抜粋した文章:

☆ ☆ ☆ ☆

自動車関連の税金はかなり複雑だ。クルマの税金を知ろうとすると金額と同時にその複雑さもかなりの負担となる(photoschmidt@Adobe Stock)

 クルマにどんな税金がかかるのか、ちゃんとわかっている人は意外といない。「いえ、わかっています」、というあなたにクイズです。エコカー減税は2023年4月30日に終了しますが、そもそもエコカー減税はどの税金が減税されているか、すぐに言えますか?

 答えは自動車重量税。

 正直言って自動車関連の税金は想像以上に複雑だ。そこで改めて、まずクルマにかかる税金をおさらいしてみよう。

 クルマにかかる税金はクルマを買う時にかかる税金と、保有しているとかかる税金の二つに分けられる。買う時にかかる税金は、消費税と、かつての自動車取得税である環境性能割の2つ。

 保有しているとかかる税金は、毎年5月に納付書がやってくる季節の風物詩、自動車税(軽自動車税)と、車検ごとに払う自動車重量税。

☆ ☆ ☆ ☆

提供された一覧:
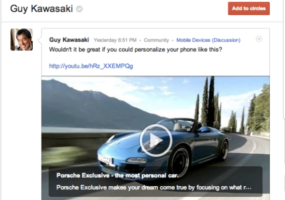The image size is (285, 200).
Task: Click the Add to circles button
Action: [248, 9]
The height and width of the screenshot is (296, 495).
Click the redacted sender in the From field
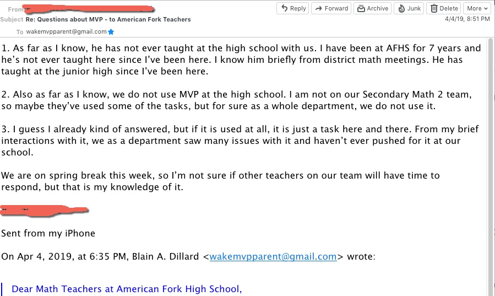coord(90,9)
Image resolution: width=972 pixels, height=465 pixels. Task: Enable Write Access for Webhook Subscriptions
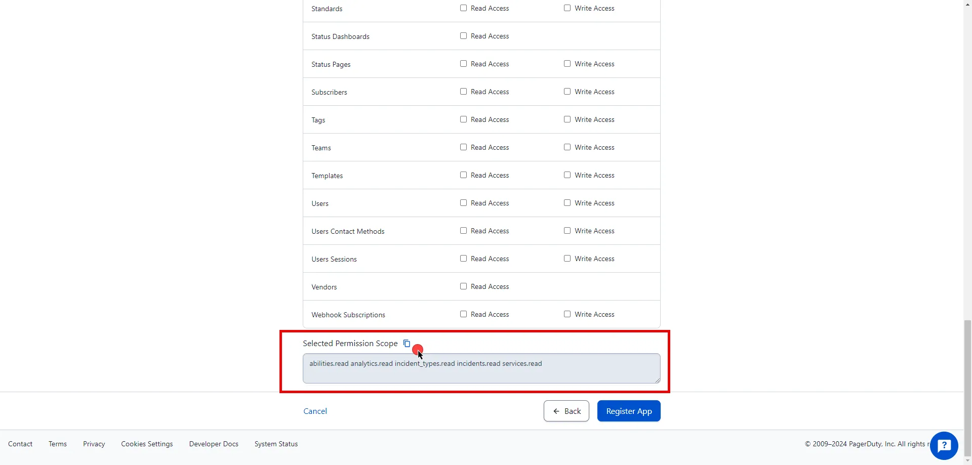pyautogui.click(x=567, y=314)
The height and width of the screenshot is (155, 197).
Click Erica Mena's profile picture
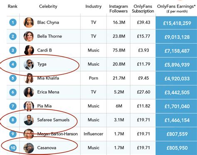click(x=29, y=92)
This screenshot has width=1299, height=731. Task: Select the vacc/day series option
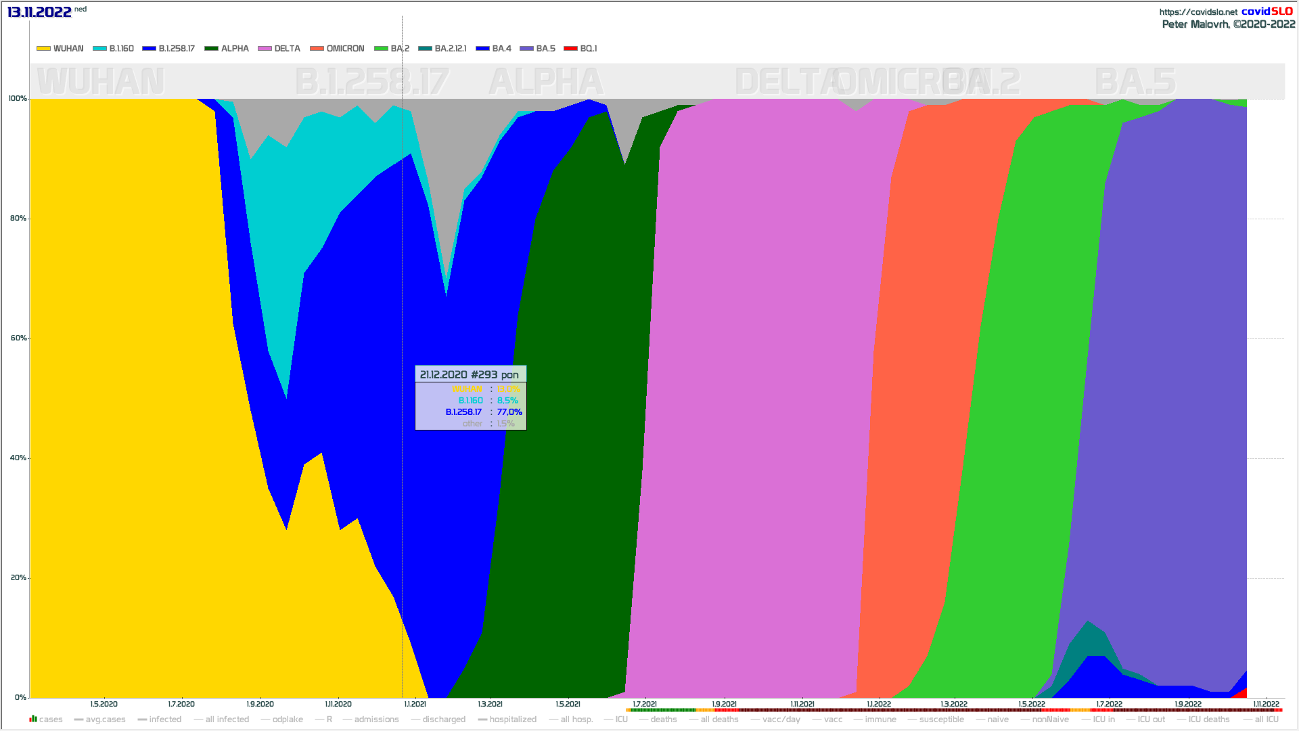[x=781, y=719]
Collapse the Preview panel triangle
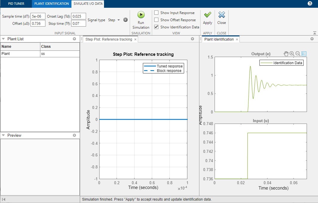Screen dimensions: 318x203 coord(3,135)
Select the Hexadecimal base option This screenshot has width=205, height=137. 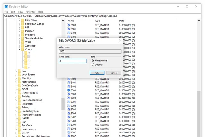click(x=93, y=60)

☆ ☆ ☆ ☆

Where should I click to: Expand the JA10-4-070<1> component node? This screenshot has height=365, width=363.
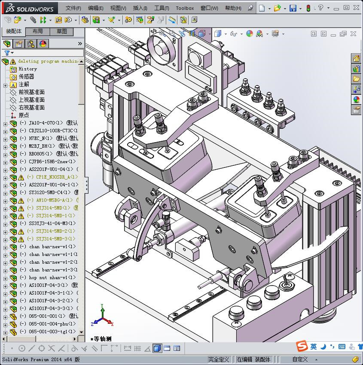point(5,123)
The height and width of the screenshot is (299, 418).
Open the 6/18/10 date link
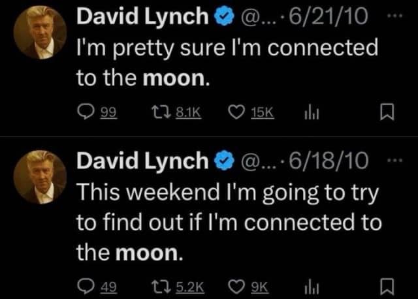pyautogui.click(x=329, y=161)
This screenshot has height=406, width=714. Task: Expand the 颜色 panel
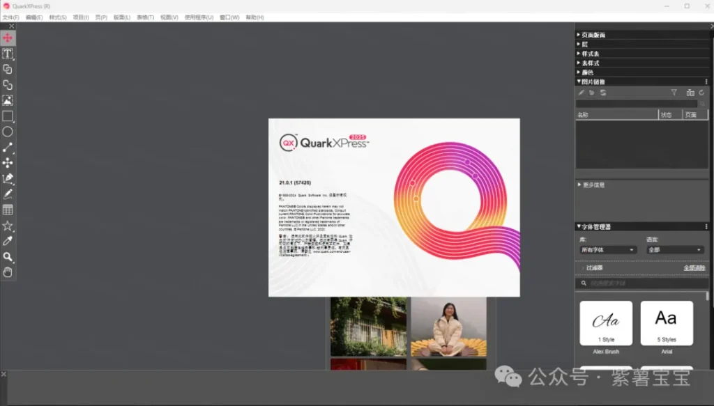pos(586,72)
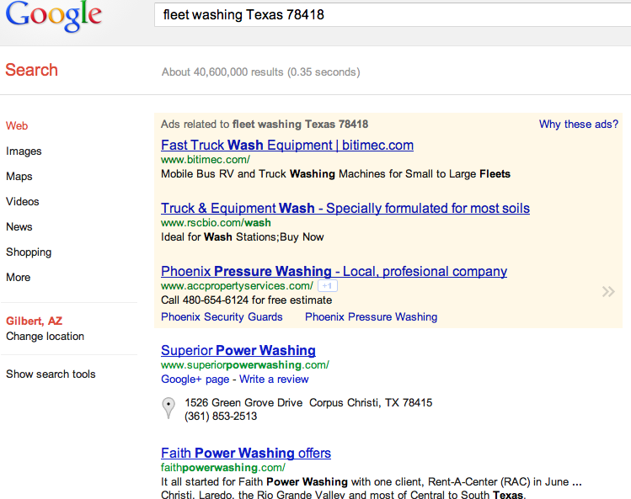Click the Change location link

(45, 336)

☆ ☆ ☆ ☆

依頼内容 1: 自動車の税金についての文章によると、クルマを買う時にかかる税金は何ですか。
依頼内容 2: 自動車の税金についての文章から、「クルマにどんな税金がかかるの」という言葉を含むところで始まり「得税である環境性能割の2つ。」で終わる部分を、一字も変えずに写してください。

回答内容 1: 消費税と、かつての自動車取得税である環境性能割の2つです。

回答内容 2:
クルマにどんな税金がかかるのか、ちゃんとわかっている人は意外といない。「いえ、わかっています」、というあなたにクイズです。エコカー減税は2023年4月30日に終了しますが、そもそもエコカー減税はどの税金が減税されているか、すぐに言えますか?

 答えは自動車重量税。

 正直言って自動車関連の税金は想像以上に複雑だ。そこで改めて、まずクルマにかかる税金をおさらいしてみよう。

 クルマにかかる税金はクルマを買う時にかかる税金と、保有しているとかかる税金の二つに分けられる。買う時にかかる税金は、消費税と、かつての自動車取得税である環境性能割の2つ。